Cette manière de le considérer se
justifie peut-être par le rôle que
Jésus a joué dans l'histoire des
vingt derniers siècles, mais en ce qui
concerne sa personnalité historique et
concrète et l'oeuvre de sa vie, elle n'est
qu'un préjugé qui projette sur toutes
choses un jour faux et incomplet. Il s'agit donc de
nous en affranchir.
Il est plus facile, c'est vrai,
dé le dire que de le faire, et bien des gens
n'y réussiront peut-être jamais.
Efforçons-nous-y cependant par tous les
moyens. Contraignons-nous à
considérer Jésus sous un aspect
différent. Il n'y a là rien
d'impossible. N'a-t-il pas été
persécuté et crucifié comme
blasphémateur et comme ennemi de la
religion?

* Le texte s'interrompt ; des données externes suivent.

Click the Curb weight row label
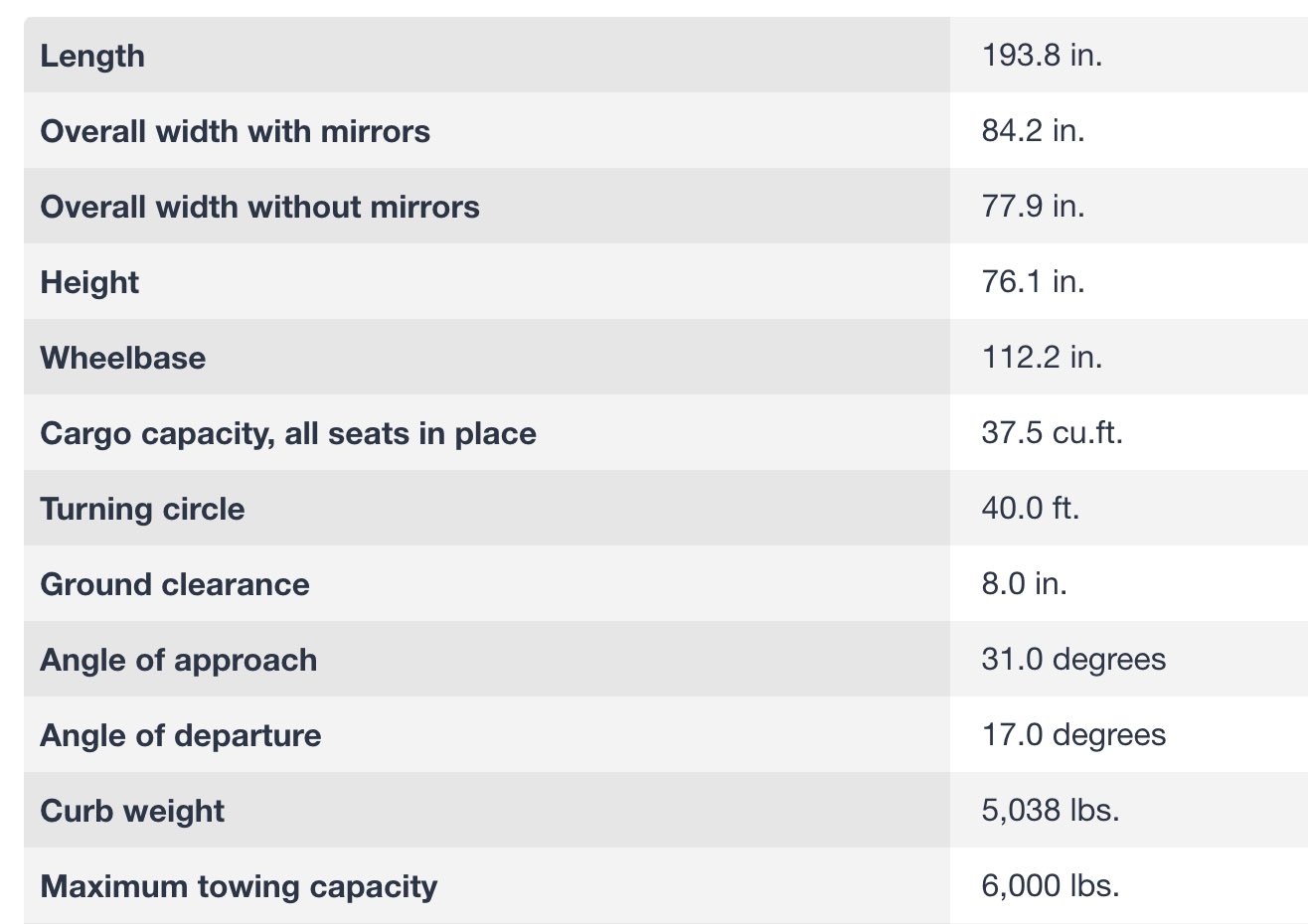(x=132, y=811)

D'ailleurs, le mouvement dont il fut
l'initiateur n'a pas été
désigné à l'origine sous le
nom d'église ou de religion, mais seulement
comme «la voie»
(Actes des Apôtres, ch. 24, v.
14), et peut-être Jésus a-t-il
précisément cherché à
affranchir la foi en tant qu'intuition
spontanée de Dieu de la religion.
Essayons donc d'envisager le Christ
soit comme l'initiateur d'une culture absolument
nouvelle, soit comme l'apôtre d'une
réforme sociale et d'une transformation
radicale de toutes les relations humaines, soit
comme le prophète visionnaire de la fin du
monde auquel l'histoire a donné le
démenti, soit comme celui qui est venu
éclairer les profondeurs du problème
humain, soit encore comme le
révélateur de sources de vie
ignorées avant lui, et de puissances de
guérison pour l'humanité
décrépite. Il se peut que l'un ou
l'autre de ces points de vue soit aussi correct, ou
aussi faux, que le point de vue religieux habituel.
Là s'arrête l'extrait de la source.